Aim of the task
Lines from the one containing "The width and" through the last line of the records below need to be repeated exactly; nothing else, and no pictures.

Provided records
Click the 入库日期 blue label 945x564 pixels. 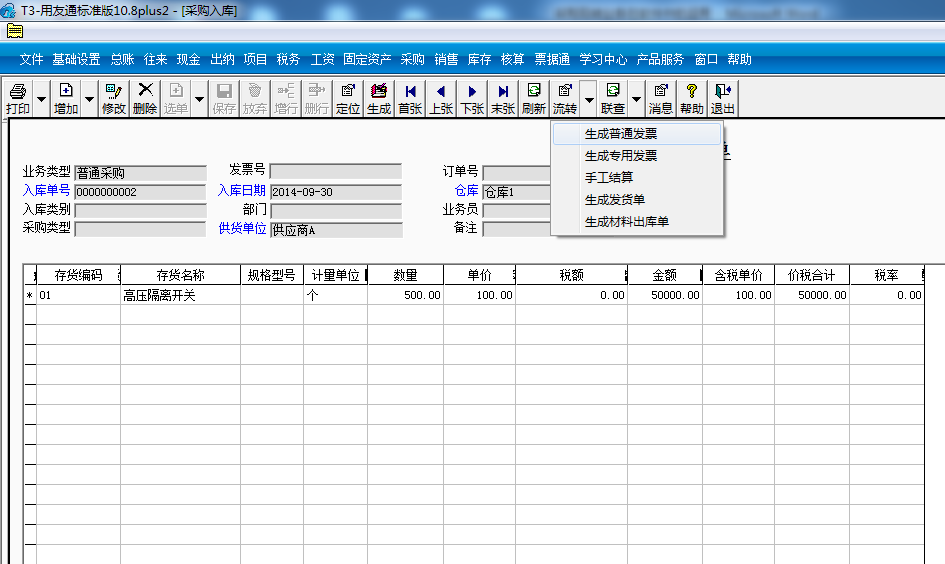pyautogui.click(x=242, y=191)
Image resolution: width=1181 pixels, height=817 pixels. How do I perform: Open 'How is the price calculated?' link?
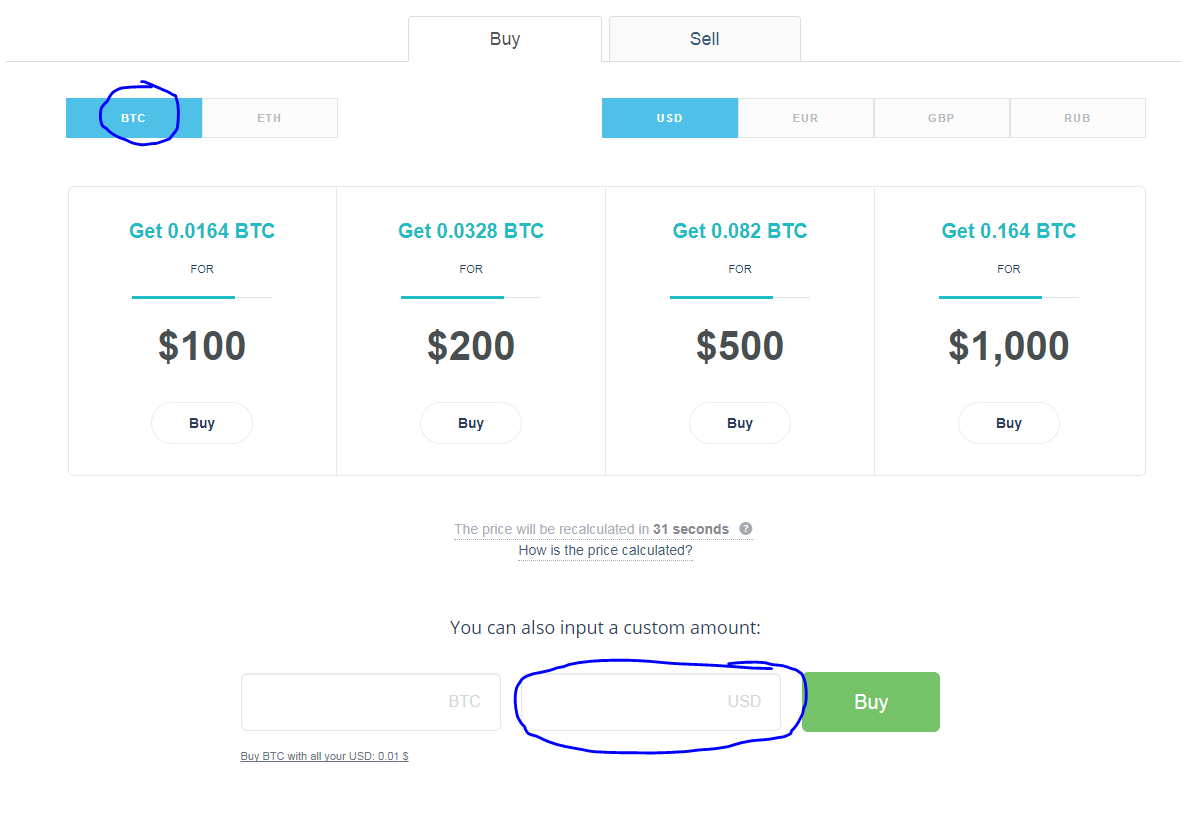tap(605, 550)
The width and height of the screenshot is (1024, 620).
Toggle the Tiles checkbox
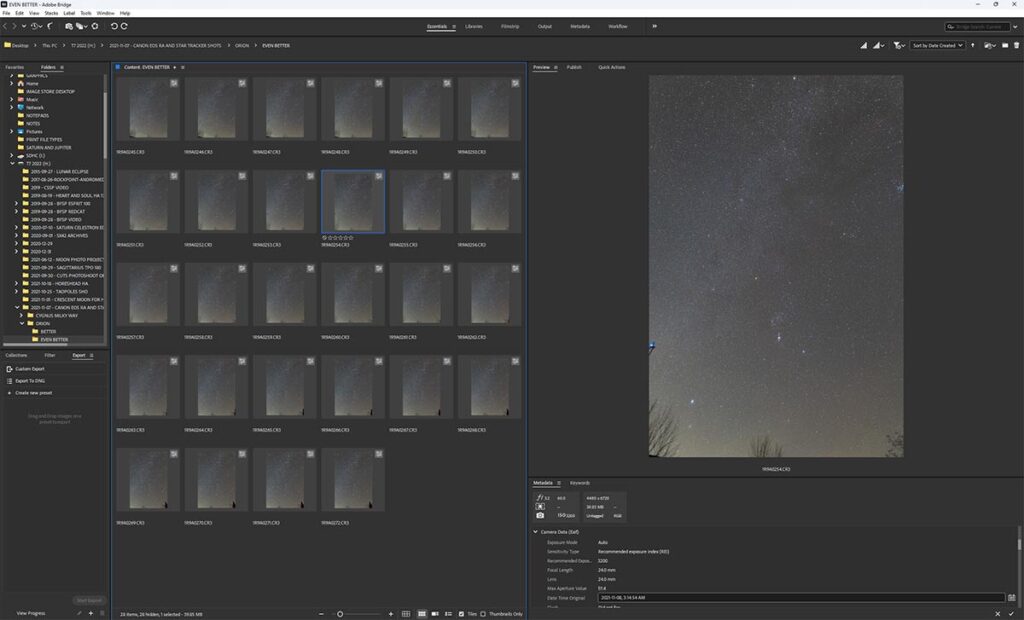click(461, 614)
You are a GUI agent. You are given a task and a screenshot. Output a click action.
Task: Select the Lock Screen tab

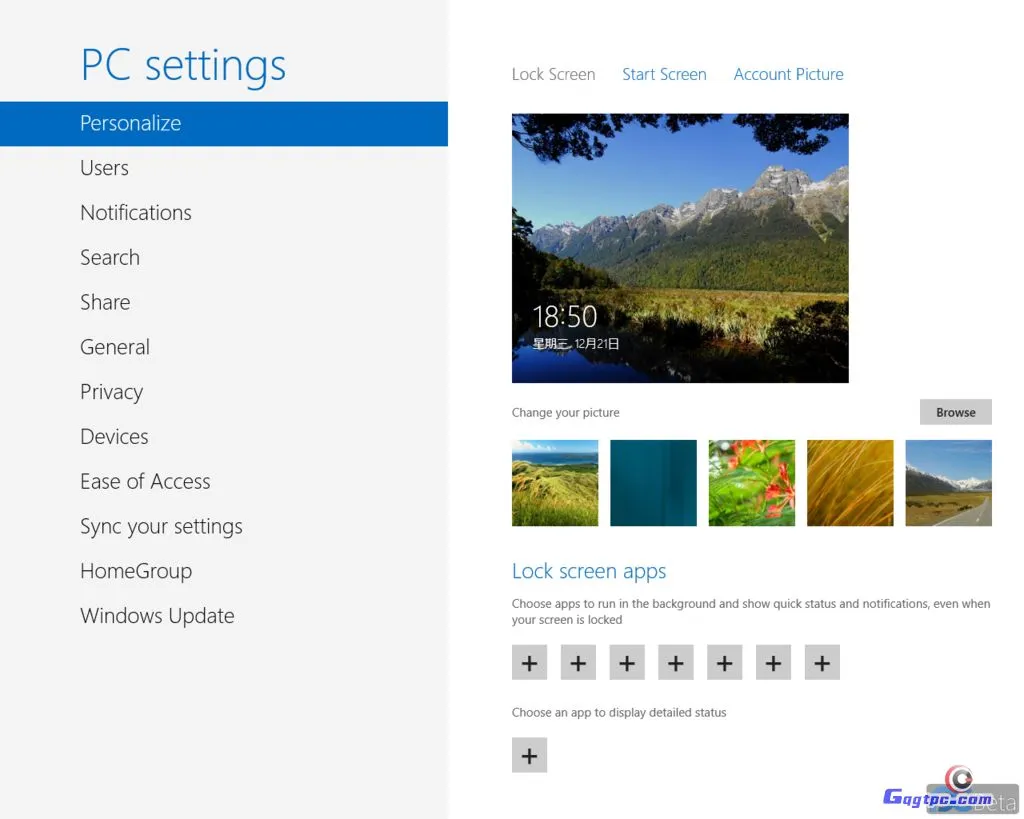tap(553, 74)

Worked solution
The width and height of the screenshot is (1024, 620).
Toggle the Tiles checkbox
click(461, 614)
You are a GUI agent. You are given a task and a screenshot. Output a click action.
Task: Select the Lock Screen tab

tap(553, 74)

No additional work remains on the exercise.